╭──

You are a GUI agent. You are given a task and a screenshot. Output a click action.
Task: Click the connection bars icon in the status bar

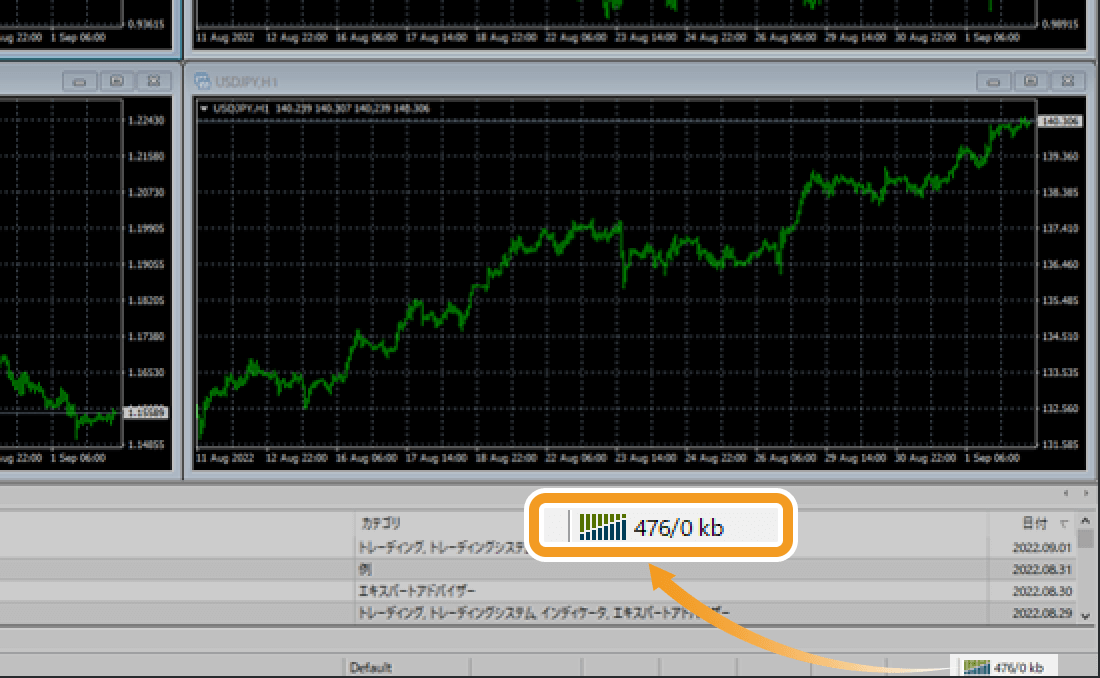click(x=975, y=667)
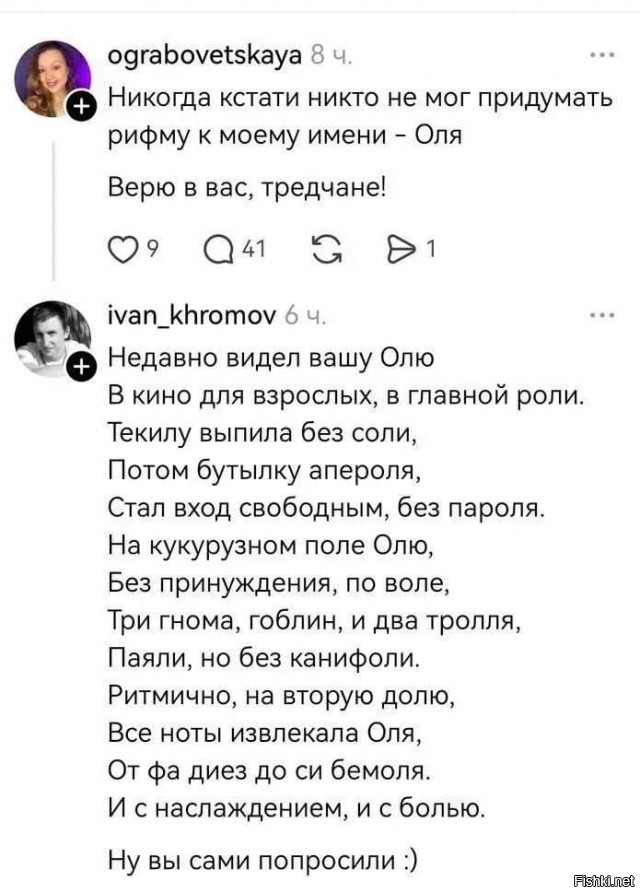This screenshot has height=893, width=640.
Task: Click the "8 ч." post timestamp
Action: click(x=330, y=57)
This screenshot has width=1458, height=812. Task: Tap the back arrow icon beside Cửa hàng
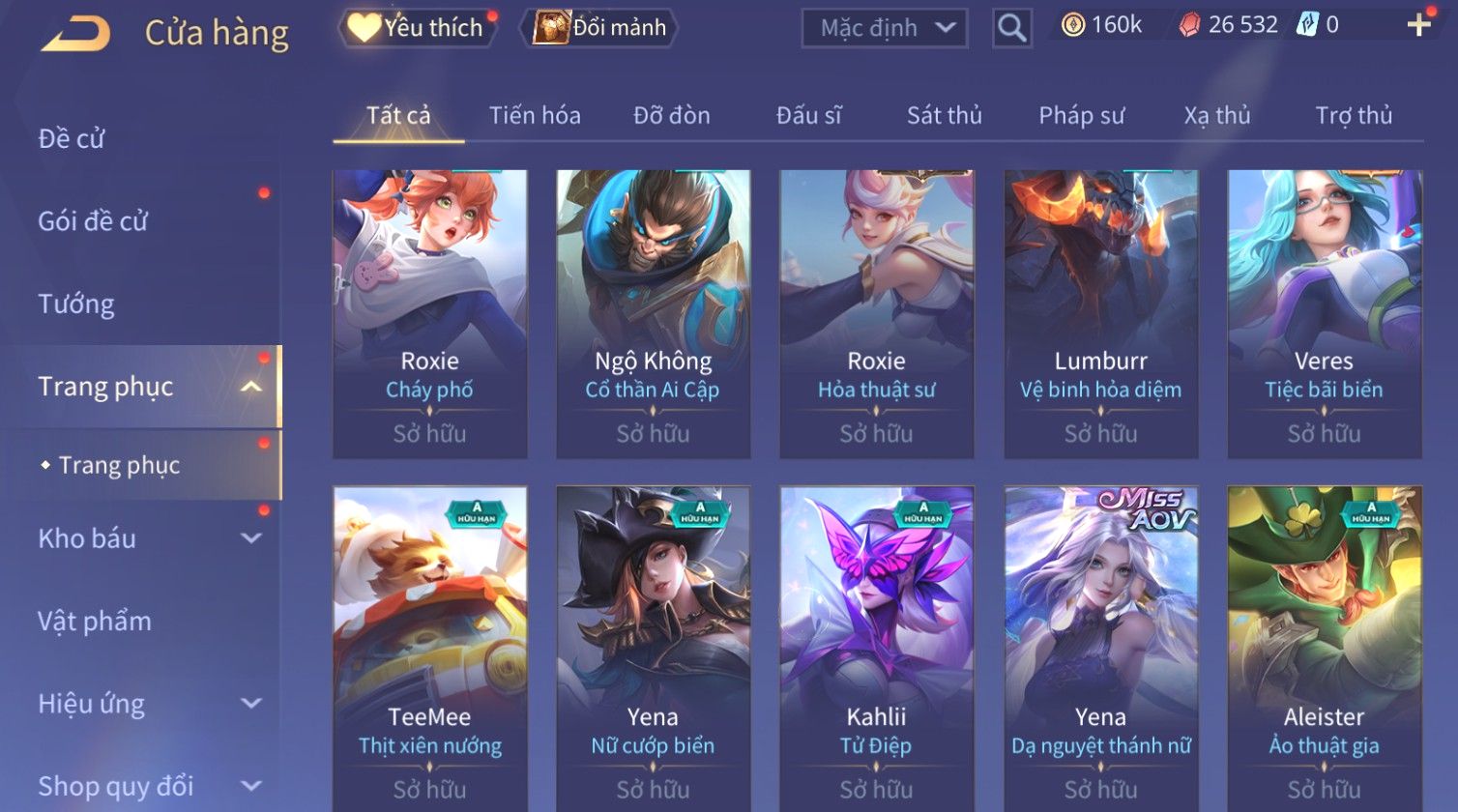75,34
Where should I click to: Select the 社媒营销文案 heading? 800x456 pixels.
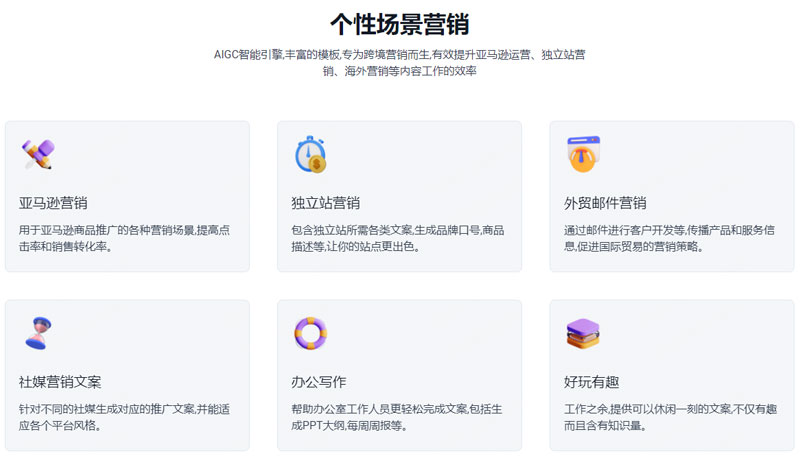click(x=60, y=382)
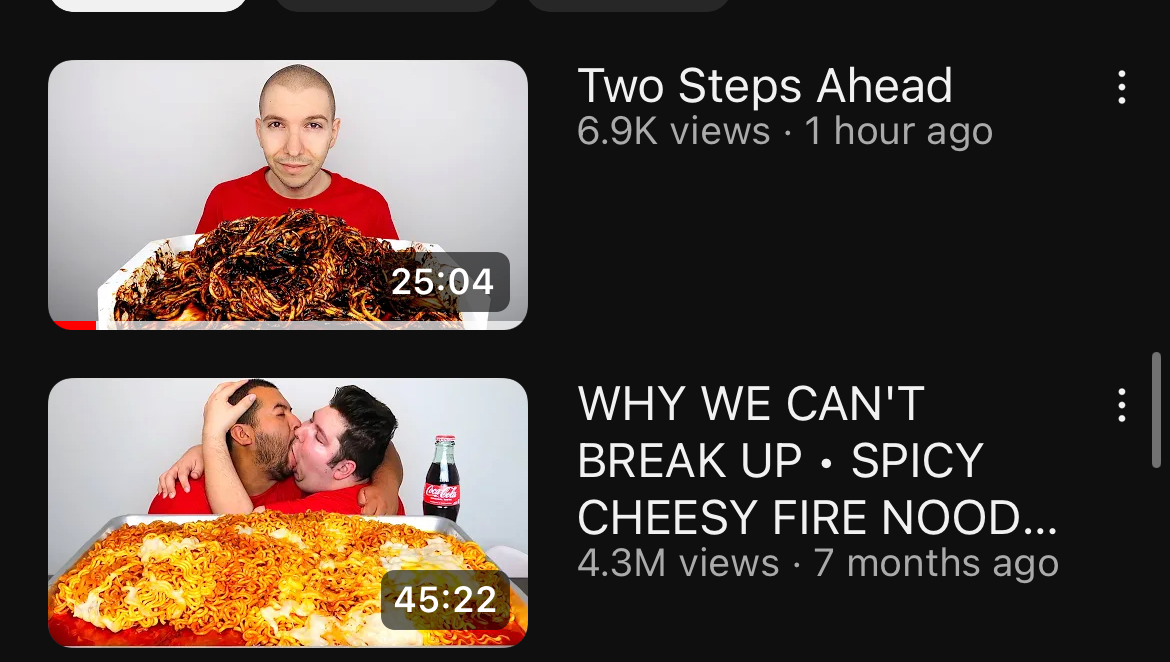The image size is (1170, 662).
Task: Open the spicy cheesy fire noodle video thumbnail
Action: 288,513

╰──

Your goal: Leave the pictures out and output all of the data verbatim.

Answer to the exercise:
You are a GUI agent. You are given a task and a screenshot. Output a click action.
Task: Click the connection bars icon in the status bar

click(x=975, y=667)
This screenshot has height=893, width=640.
Task: Click the "8 ч." post timestamp
Action: click(x=330, y=57)
This screenshot has width=1458, height=812. Task: Tap the back arrow icon beside Cửa hàng
75,34
Where should I click to: Select the 社媒营销文案 heading? 800x456 pixels.
click(x=60, y=382)
The image size is (1170, 662).
Task: Open the spicy cheesy fire noodle video thumbnail
Action: 288,513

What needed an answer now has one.